Memang sudah semenjak sekolah menengah pertama helda menaruh hatinya pada raka, tapi raka lebih sibuk menjadi anak yang penurut bagi kedua orangtuanya.

Orangtua raka sangat ketat, dan tidak mengijinkan anaknya untuk memiliki pacar. Hari libur raka juga lebih banyak diisi dengan belajar dan les berbagai macam bakat. Namun dimas terlalu menyukai ratih, jadi dia tidak ingin melewatkan penawaran dari helda.

Sambil mendrible bola ditangannya, dimas berfikir keras memikirkan cara untuk membuat raka setuju dengan rencana dimas. Dimas kemudian memasukkan bolanya ke jaring, dan menandai kemenangannya dari raka.

"Alex sama rendra nggak ikut", tanya dimas pada raka, sambil berjalan ke arah luar lapangan.

"Mereka ada les, bentar lagi mereka ujian nasional", jawab raka setelah meneguk air dinginnya.

"Aku tahun depan juga kayaknya nggak mungkin ikut latihan rutin", ujar raka lagi.

"Kenapa", tanya dimas.

"Mama udah daftarin tiga les tambahan", jawab raka, dan jawaban raka membuat dimas bergidik.

"Kamu mau ikut", tanya raka pada dimas.

"No thank you", jawab dimas, yang memilih berdiri untuk kembali bergabung dengan arvin dan lian yang masih latihan, tanpa menghiraukan senyum kecil di wajah raka.

(-_-)

Sabtu sore setelah pulang sekolah, dimas langsung ke rumah raka. Meski dimas sudah terburu-buru, tapi guru les raka datang lebih dulu, jadi dimas harus menunggu raka selesai les di ruang tamu rumahnya.

"Dimas nggak les", tanya mama raka dengan muka dingin pada dimas.

"Kata mbak dina nanti kalau udah kelas tiga", jawab dimas sambil mengusap lengannya yang terasa dingin.

"Memang kamu nggak mau masuk universitas favorit, bukannya kamu mau masuk UGM, kalau nggak belajar dari sekarang nanti kamu gagal dimas", ujar mama raka.

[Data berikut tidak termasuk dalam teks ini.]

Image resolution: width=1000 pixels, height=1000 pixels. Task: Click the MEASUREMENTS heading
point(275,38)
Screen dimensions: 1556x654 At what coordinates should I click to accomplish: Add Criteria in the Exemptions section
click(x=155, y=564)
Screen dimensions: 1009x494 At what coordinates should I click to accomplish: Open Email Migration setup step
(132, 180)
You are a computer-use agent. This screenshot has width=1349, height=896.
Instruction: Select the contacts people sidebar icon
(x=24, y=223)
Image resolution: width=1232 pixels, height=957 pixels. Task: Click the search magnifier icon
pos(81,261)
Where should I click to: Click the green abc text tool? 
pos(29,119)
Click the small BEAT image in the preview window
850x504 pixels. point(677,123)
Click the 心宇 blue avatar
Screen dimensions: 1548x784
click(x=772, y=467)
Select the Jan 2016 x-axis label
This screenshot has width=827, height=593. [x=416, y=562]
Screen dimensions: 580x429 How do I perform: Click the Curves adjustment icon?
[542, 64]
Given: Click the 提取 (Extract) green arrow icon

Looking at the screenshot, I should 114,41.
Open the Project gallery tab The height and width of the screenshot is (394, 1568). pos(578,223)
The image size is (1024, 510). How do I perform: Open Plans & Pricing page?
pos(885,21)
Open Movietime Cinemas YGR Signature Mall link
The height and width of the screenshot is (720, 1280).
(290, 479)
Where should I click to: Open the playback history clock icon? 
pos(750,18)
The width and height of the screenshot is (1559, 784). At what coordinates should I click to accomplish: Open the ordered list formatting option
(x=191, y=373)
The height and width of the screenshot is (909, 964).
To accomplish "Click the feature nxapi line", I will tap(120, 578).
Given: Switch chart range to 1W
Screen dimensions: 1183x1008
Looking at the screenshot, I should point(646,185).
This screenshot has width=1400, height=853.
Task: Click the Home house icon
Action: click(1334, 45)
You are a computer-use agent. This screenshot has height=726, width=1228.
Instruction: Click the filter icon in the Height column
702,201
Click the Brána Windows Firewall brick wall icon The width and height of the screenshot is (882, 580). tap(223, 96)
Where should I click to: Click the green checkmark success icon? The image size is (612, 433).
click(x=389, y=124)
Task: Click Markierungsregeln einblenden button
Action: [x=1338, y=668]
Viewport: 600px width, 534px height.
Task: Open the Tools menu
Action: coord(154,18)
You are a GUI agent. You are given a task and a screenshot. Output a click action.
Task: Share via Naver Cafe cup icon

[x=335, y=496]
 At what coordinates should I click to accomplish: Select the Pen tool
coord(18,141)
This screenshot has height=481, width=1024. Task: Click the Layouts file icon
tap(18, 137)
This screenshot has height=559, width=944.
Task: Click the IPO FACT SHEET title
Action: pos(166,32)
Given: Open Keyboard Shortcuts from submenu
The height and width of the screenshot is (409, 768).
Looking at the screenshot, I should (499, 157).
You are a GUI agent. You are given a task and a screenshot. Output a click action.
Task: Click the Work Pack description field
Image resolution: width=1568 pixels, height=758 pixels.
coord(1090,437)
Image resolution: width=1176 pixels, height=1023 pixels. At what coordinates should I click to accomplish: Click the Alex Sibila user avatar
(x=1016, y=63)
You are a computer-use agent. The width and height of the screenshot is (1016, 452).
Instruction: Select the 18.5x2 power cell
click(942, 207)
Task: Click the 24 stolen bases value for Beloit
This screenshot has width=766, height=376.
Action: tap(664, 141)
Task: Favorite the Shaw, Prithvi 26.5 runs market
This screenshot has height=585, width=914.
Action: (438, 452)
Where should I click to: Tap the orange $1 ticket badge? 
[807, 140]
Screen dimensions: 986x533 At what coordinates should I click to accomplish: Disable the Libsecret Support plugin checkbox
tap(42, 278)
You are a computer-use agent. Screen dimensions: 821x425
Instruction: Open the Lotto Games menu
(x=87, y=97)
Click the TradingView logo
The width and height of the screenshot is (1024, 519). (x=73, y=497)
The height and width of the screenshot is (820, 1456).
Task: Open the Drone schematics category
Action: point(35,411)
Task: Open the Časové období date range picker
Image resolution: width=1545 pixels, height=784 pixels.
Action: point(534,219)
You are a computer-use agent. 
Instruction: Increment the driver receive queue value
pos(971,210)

Dimas hanya tersenyum, sambil terus mengusap lengannya yang semakin terasa dingin. Dimas kemudian melihat tutor pembimbing belajar raka turun dari lantai dua, dan dimas langsung berlari ke kamar raka.

Semua teman-teman raka memang takut pada mama raka, selain karena dia tegas dan galak, dia juga selalu terlihat penuh ambisi. Ucapan yang keluar darinya terasa seperti bongkahan es yang ia lemparkan ke lawan bicaranya.

Mama raka selalu menekankan pada raka kalau sekolah itu bukan untuk bermain, tapi untuk punya masa depan yang lebih cerah. Sementara dimas, rendra dan gilang, selalu berfikir, bahwa sekolah itu harus lebih sering bermain dan bersenang-senang.
Mama raka juga mengharuskan raka bisa masuk kampus terbaik, karena mamanya berharap raka bisa menjadi pengacara yang sukses.

"Gimana pemahaman raka, apakah bertambah atau masih ada kendala", tanya mama raka pada tutor pembimbing anaknya setelah dimas menghilang dari pandangan mereka.

"Raka sempurna bu, dia anak yang cerdas, raka mampu menyerap pembelajaran dengan baik", jawab tutor pembimbing raka.

"Baik saja tidak cukup, raka harus sempurna dalam segala bidang, karena dia akan menjadi pengacara terkenal di masa depannya", ujar mama raka.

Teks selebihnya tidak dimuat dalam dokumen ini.